Tivadar Puskás; photo by Károly Koller (Source: Vasárnapi Újság)
One of the first subscribers was the newspaper Pesti Hírlap, which communicated this fact – and the news of the establishment of the telephone exchange – to its readers on 2 February 1881:
"(The first telephone in Budapest.) The Puskás brothers are working hard to acquire the necessary licenses to run the various telephone lines, while their American workers divert all the wires from the reinforced porcelain bell between the windows of the central office in Fürdő Street to the ministries, offices, houses of lords and representatives, theaters, savings banks, merchants and private apartments. A lot of water will flow down the Danube until they are finished. However, the operation of the telephone network on the lines that will be completed will start on 1 May. Our readers will surely be interested in the fact that the very first telephone, which was installed in Budapest (except for the central office and the director's apartment), was set up between the large hall of our editorial office and the editor's apartment on Kalap Street. The first site of the company with a great future is therefore in the service of "Pesti Hírlap". "
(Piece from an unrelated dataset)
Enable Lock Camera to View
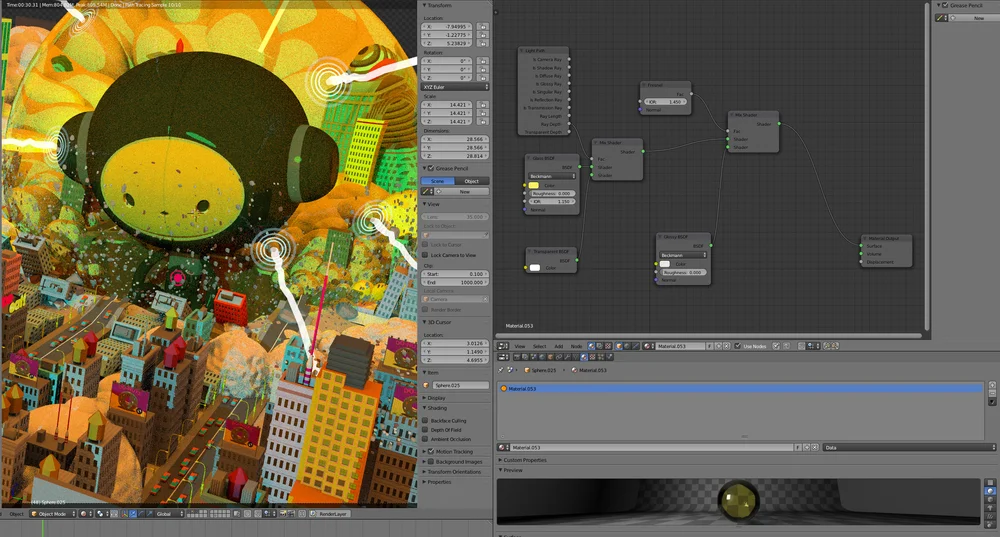 coord(425,255)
The telephone exchange started operating on 1 May 1881, at 10 Fürdő, today József Attila Street, with only 25 subscribers.
Edison's signed picture stating that Puskás had the idea for the telephone exchange (Source: Vasárnapi Ujság, May 24, 1908)
The centre was able to serve a total of 200 subscribers. At the time, phones worked with the caller picking up the device and asking for the called party from the telephone exchange.
In the first period, while there were relatively few subscribers, it was enough to say the names of the residents at the requested station, not even a number, as the telephone operators knew who the subscribers were. Telephone numbers – then only four digits – were introduced in Budapest in 1901, when there were 5,300 subscribers.
Not anybody could be a telephone operator; applicants had to have a letter of recommendation from two families of the nobility. The first Hungarian telephone lady was Júlia Matkovics, who learned how to use the telephone from Tivadar Puskás.
Tivadar Puskás and the telephone exchange on a stamp (Source: Magyar Posta- és Illetékbélyeg Katalógus [Hungarian Post and Duty Stamp Catalogue])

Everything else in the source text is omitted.